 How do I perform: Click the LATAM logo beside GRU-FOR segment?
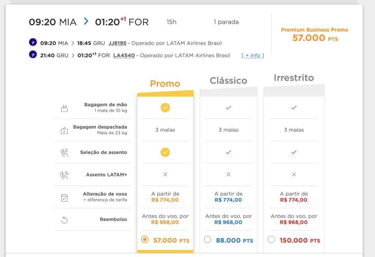[33, 54]
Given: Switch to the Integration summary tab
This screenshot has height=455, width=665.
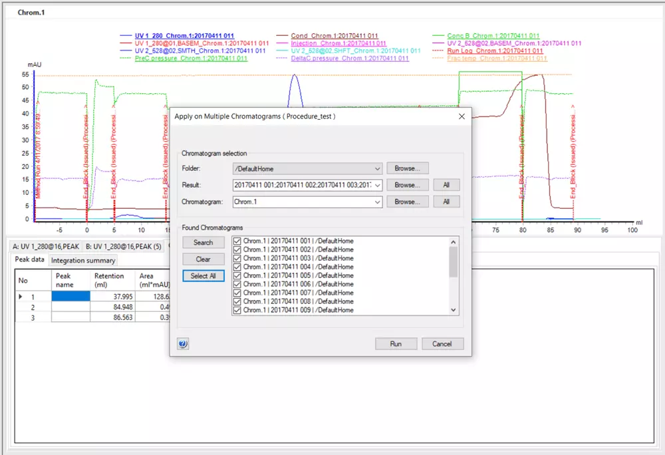Looking at the screenshot, I should (x=83, y=261).
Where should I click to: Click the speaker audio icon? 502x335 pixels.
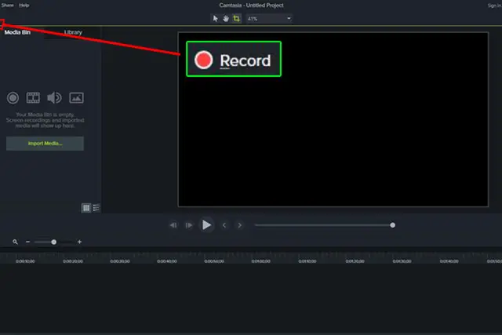pos(54,98)
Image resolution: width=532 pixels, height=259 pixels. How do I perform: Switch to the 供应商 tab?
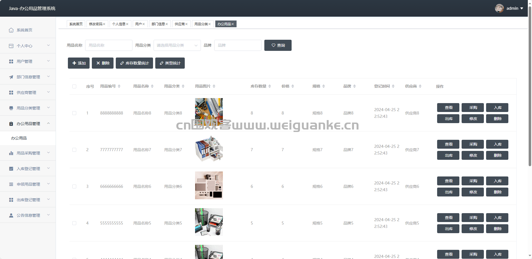point(179,24)
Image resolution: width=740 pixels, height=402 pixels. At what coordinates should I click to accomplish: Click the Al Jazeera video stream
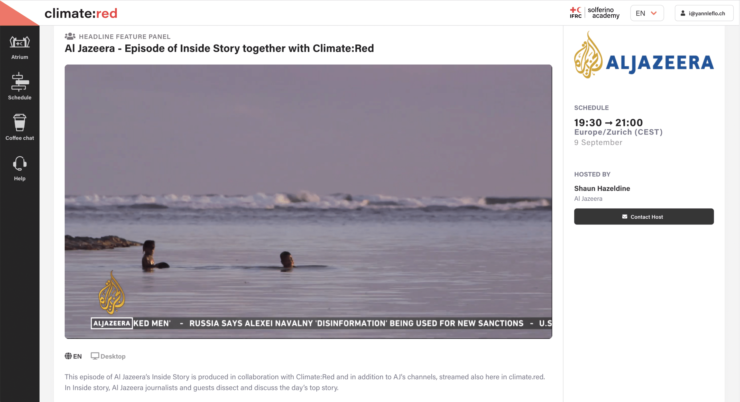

☆ ☆ ☆ ☆ ☆ ☆ ☆

*EXERCISE DESCRIPTION:* This exercise calls for the complete listing, returned exactly and without images.

*RESPONSE TO THE EXERCISE:*
 How do I perform: Click the LATAM logo beside GRU-FOR segment?
[33, 54]
Given: Switch to the Integration summary tab
This screenshot has height=455, width=665.
Looking at the screenshot, I should (x=83, y=261).
Where should I click to: Click the speaker audio icon? 502x335 pixels.
pos(54,98)
Image resolution: width=532 pixels, height=259 pixels. How do I perform: Switch to the 供应商 tab?
point(179,24)
Image resolution: width=740 pixels, height=402 pixels. At what coordinates should I click to accomplish: Click the Al Jazeera video stream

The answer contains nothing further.